● WORK TASK
Filter task. Return each line of the material that holds the string "chat".

· · · · ·

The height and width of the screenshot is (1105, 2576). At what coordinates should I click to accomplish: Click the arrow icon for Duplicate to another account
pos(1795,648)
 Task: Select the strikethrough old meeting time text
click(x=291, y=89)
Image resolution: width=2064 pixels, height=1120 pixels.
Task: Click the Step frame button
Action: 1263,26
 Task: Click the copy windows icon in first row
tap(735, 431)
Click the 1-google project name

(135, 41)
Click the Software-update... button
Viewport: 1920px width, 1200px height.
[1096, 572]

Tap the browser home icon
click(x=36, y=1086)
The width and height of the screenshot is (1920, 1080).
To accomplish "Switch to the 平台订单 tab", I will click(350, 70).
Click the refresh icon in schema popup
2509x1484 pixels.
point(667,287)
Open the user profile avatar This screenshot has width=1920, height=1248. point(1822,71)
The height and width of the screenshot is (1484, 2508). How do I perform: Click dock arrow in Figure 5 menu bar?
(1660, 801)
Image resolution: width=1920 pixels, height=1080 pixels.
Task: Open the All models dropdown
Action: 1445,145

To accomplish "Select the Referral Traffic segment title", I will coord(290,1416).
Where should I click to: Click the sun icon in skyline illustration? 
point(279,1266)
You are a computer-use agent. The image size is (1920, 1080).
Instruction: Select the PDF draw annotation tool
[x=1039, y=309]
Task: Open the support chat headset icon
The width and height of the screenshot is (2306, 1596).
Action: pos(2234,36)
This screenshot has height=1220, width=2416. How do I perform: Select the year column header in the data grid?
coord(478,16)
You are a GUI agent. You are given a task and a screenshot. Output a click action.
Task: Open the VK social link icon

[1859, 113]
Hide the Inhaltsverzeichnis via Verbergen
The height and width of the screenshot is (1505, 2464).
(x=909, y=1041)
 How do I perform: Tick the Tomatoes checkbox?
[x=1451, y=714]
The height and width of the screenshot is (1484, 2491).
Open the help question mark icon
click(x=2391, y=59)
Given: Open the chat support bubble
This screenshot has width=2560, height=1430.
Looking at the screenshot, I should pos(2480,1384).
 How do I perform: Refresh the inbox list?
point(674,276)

· · · · ·

● ANSWER BOX
Task: Open the support chat headset icon
Given: Open the chat support bubble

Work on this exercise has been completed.